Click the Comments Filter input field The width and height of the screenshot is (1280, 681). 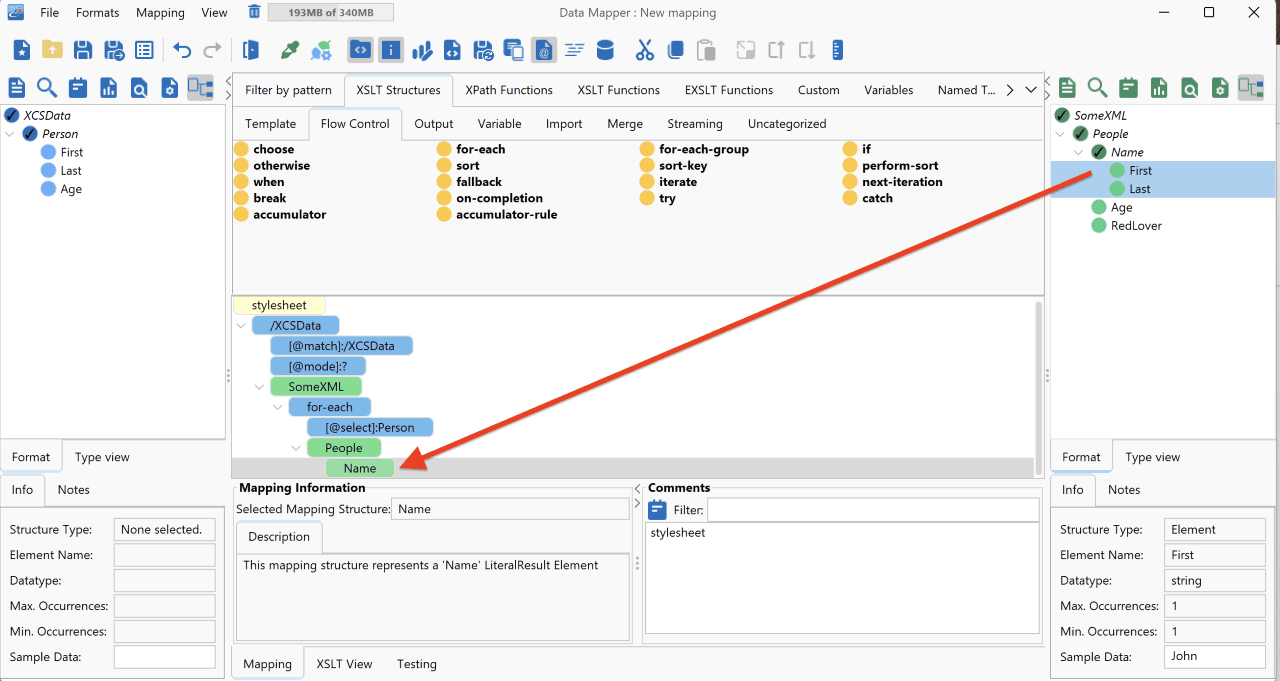872,510
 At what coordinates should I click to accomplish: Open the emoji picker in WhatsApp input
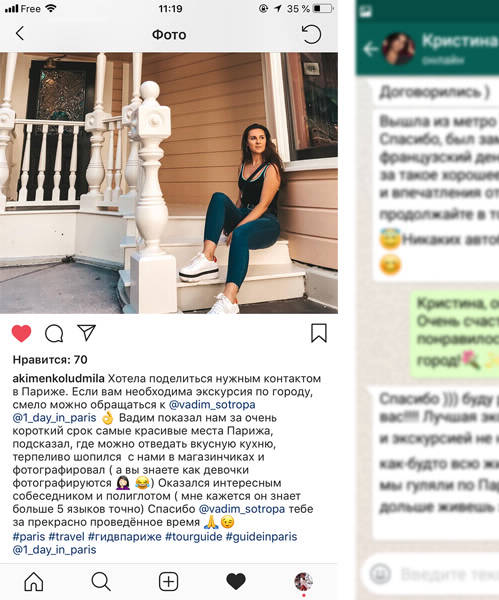tap(380, 574)
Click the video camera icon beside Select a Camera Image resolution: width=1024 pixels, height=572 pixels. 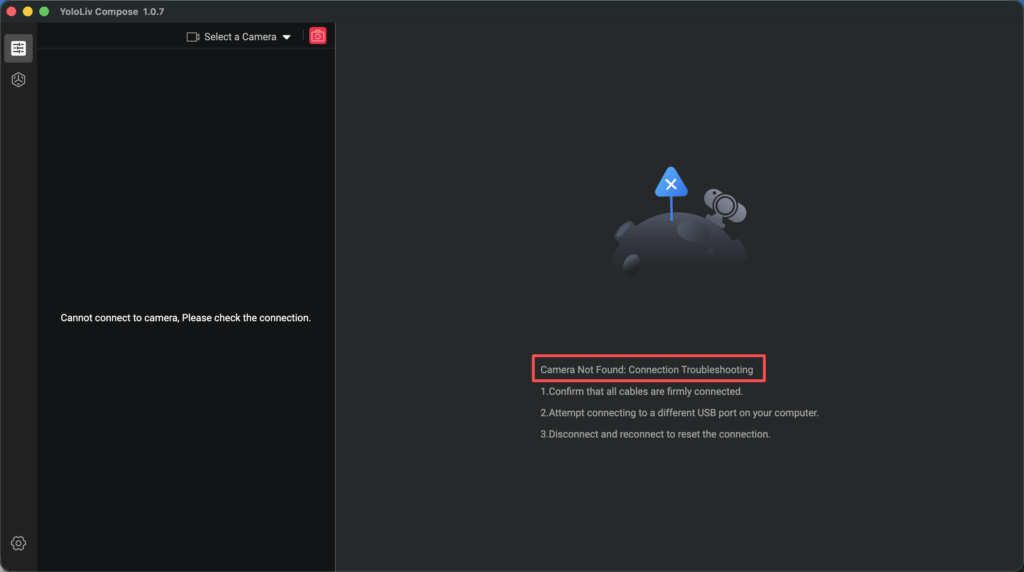click(193, 37)
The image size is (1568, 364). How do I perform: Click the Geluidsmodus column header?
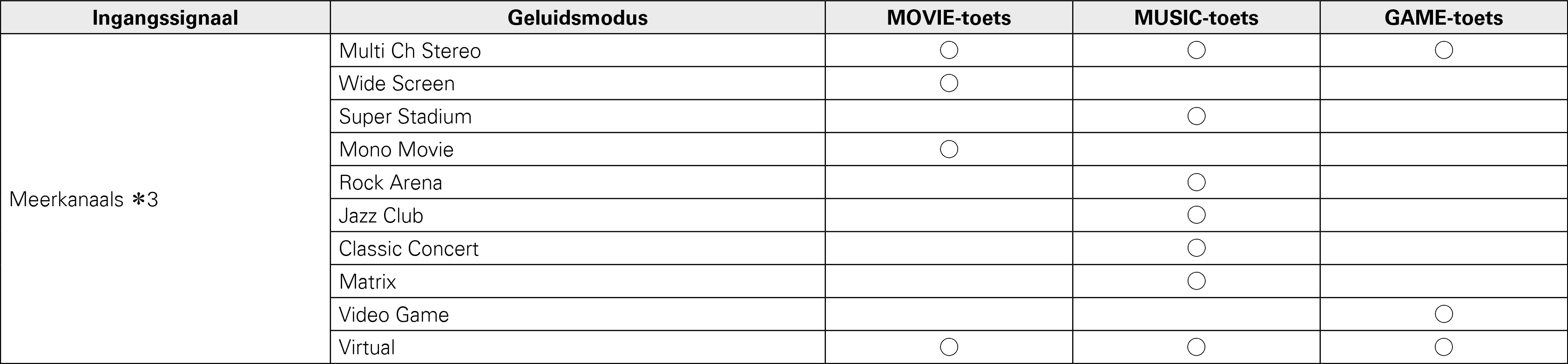point(577,18)
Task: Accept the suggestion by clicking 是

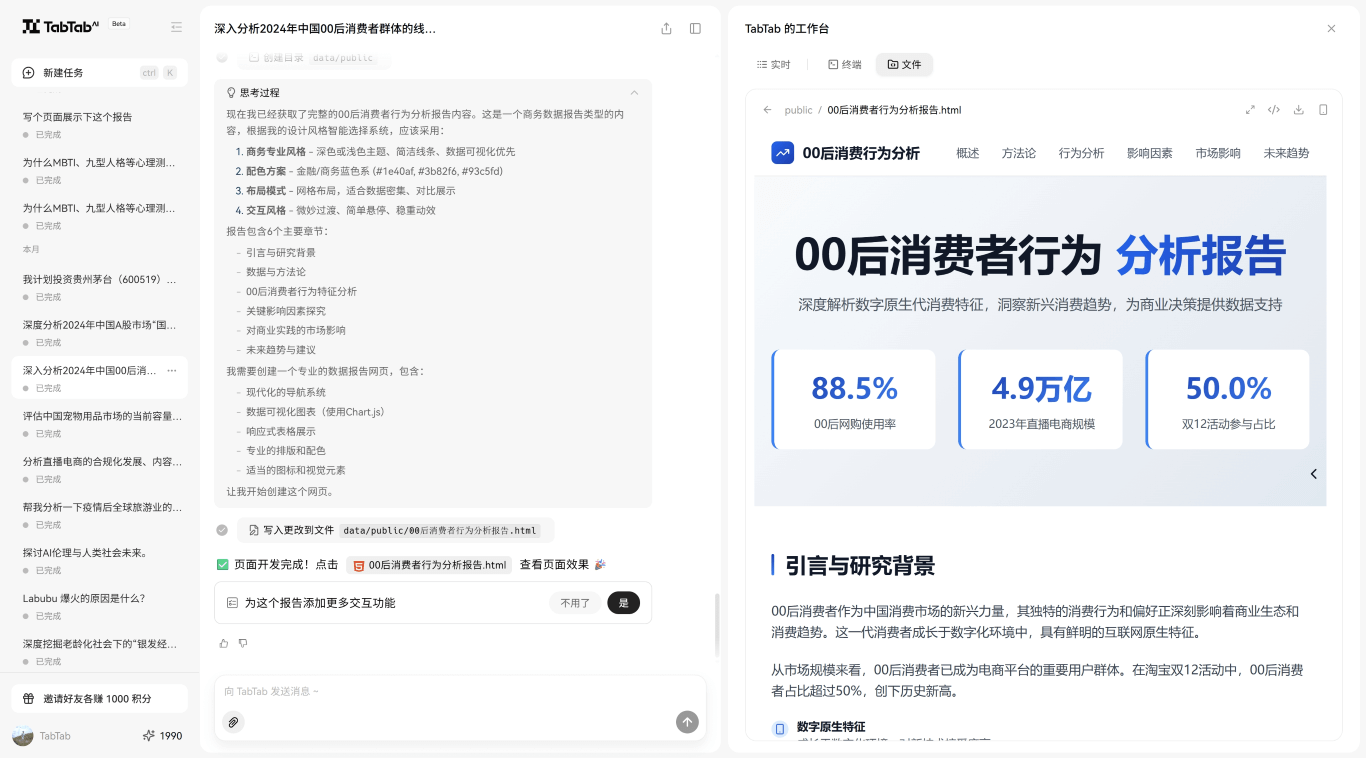Action: pos(623,603)
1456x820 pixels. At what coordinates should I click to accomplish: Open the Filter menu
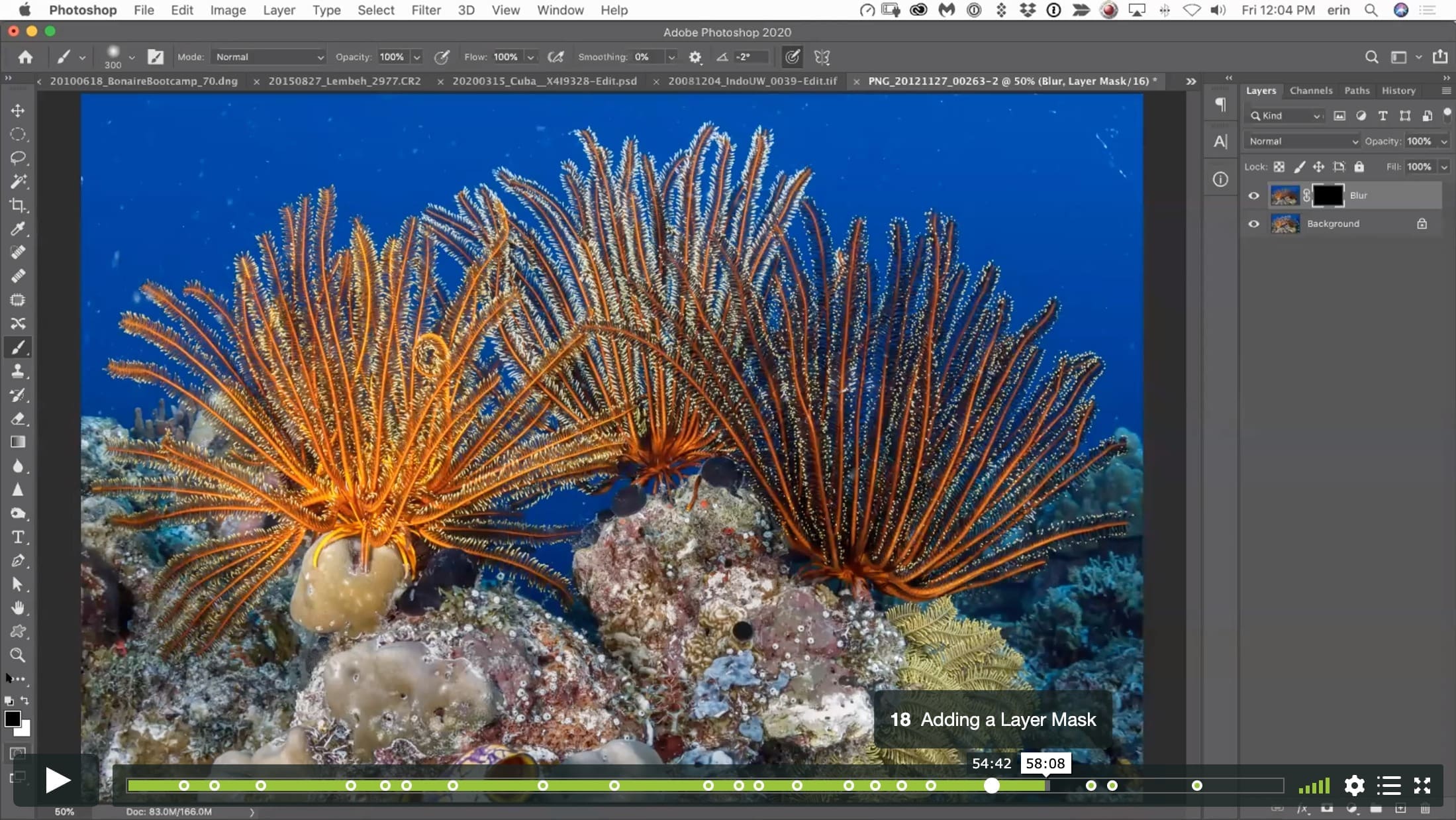click(x=426, y=10)
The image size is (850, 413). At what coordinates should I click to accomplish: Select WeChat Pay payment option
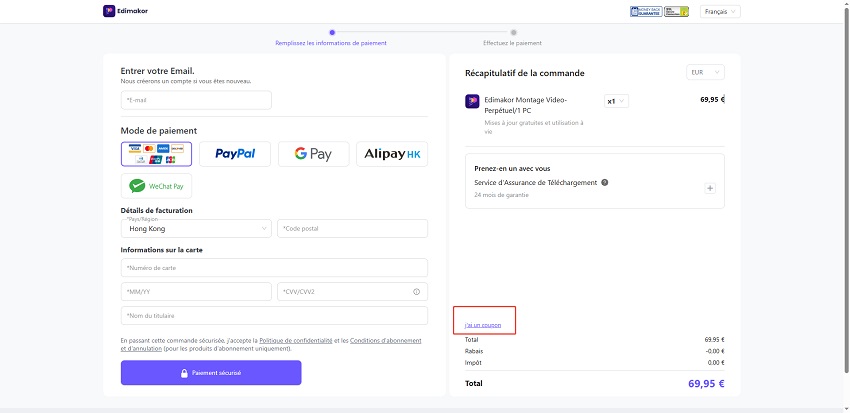click(x=156, y=186)
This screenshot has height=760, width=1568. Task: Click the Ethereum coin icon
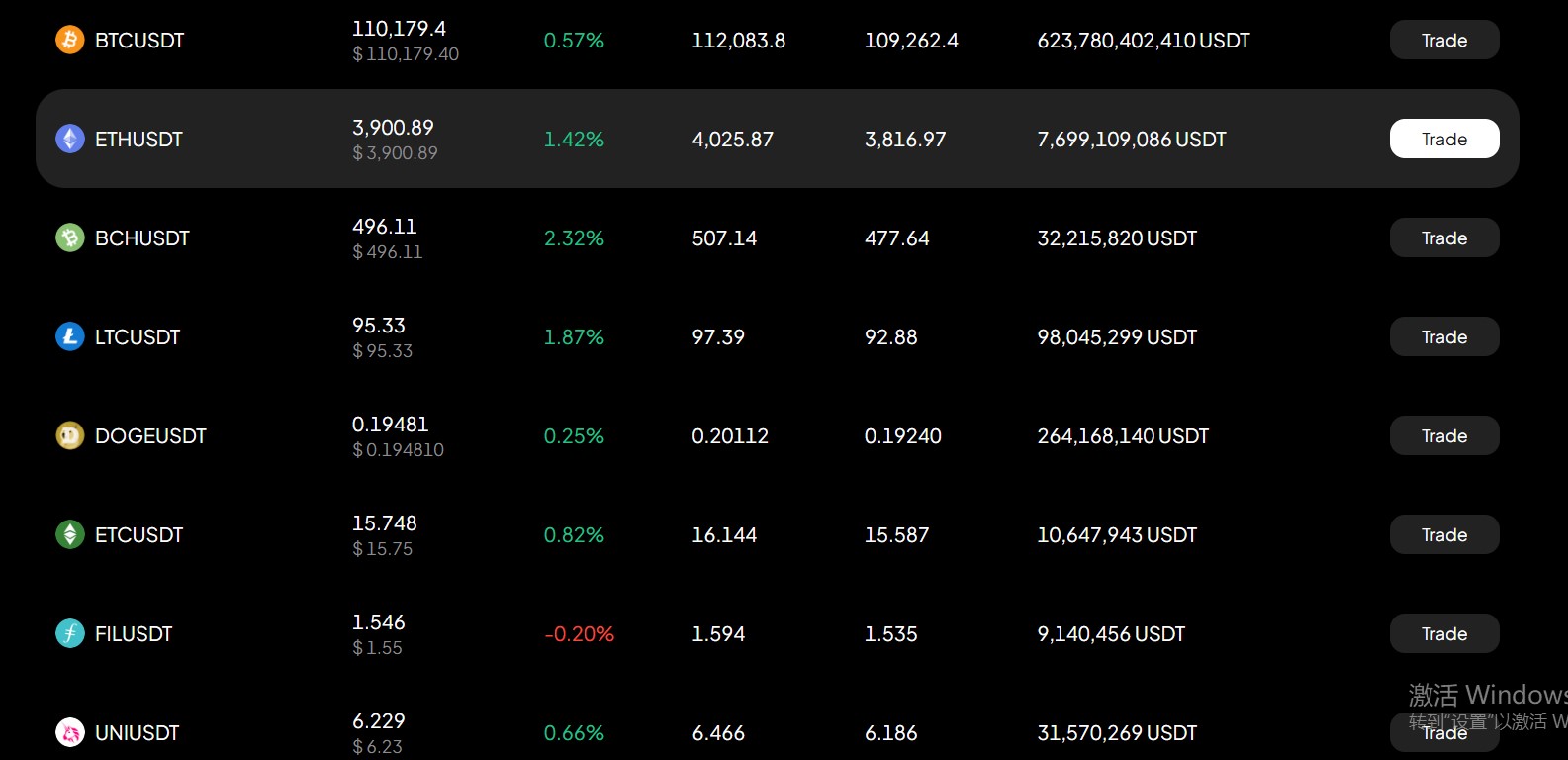69,139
--------------------------------------------------
**Task statement:**
Leave the pictures out. Transcribe exactly the lines from the one with "The image size is (850, 413)." through the end of the records.

**Solution for this exercise:**
The image size is (850, 413). At what coordinates should I click to accomplish: Select WeChat Pay payment option
click(x=156, y=186)
This screenshot has height=760, width=1568. Task: Click the Ethereum coin icon
69,139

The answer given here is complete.